What the task asks
Set down the records exactly as they stand, except for any pictures, which you should omit.

The records
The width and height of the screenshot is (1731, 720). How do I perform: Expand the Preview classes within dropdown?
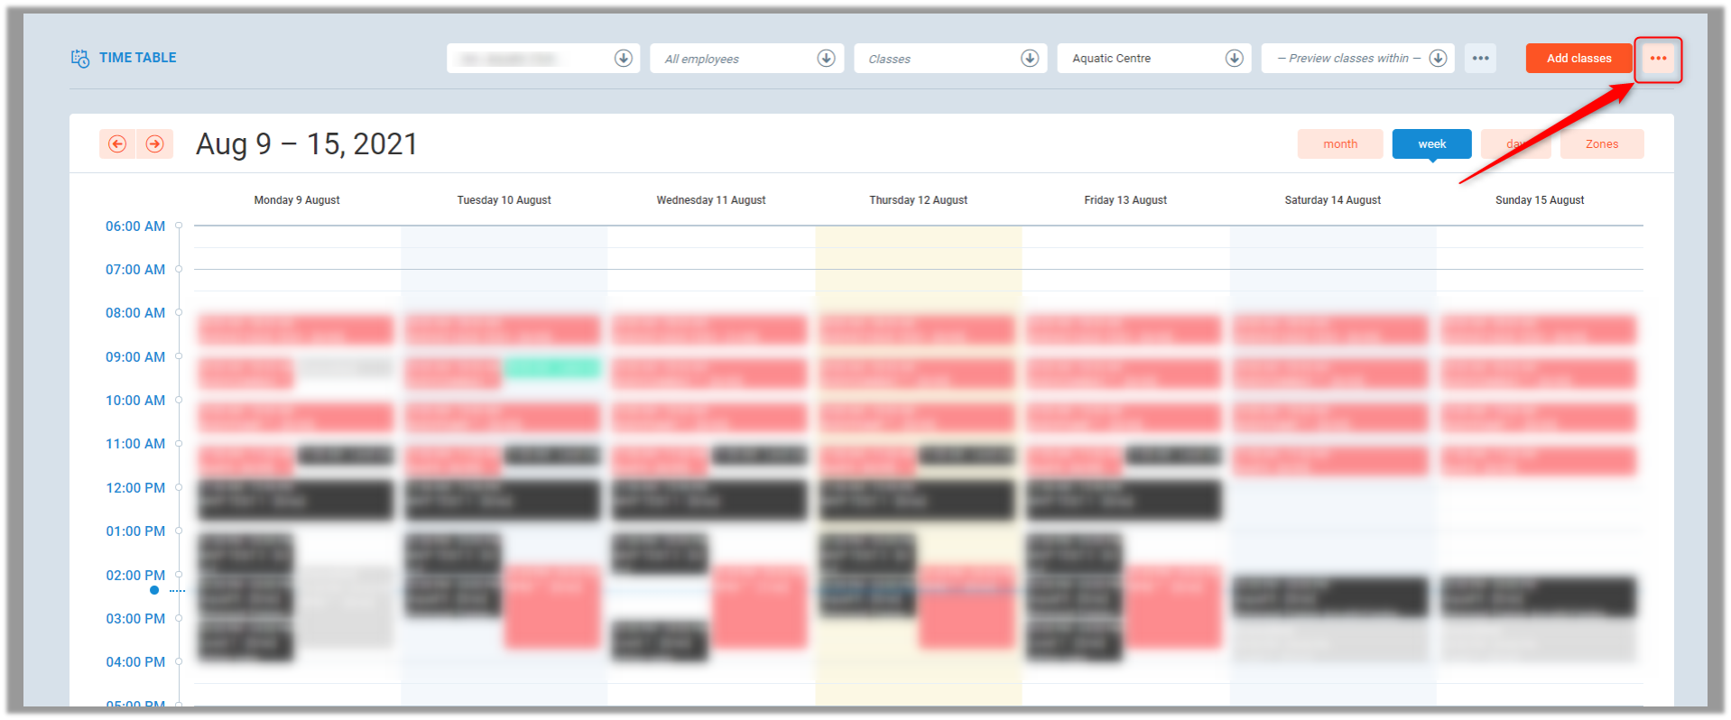tap(1439, 59)
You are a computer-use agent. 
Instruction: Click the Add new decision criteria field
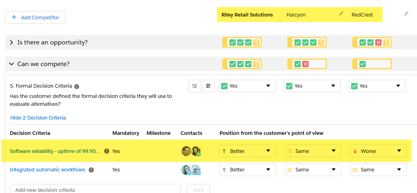pyautogui.click(x=95, y=189)
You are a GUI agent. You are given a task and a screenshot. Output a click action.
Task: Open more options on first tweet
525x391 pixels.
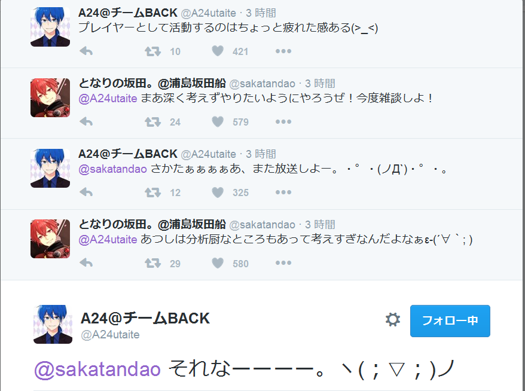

Response area
The width and height of the screenshot is (1731, 720). How do I perform: Expand the Preview classes within dropdown?
tap(1439, 59)
You are a computer-use agent. 
Instruction: Click the Add new decision criteria field
pyautogui.click(x=95, y=189)
You are a GUI agent. You are given a task and a screenshot. Output a click action.
Task: Open more options on first tweet
525x391 pixels.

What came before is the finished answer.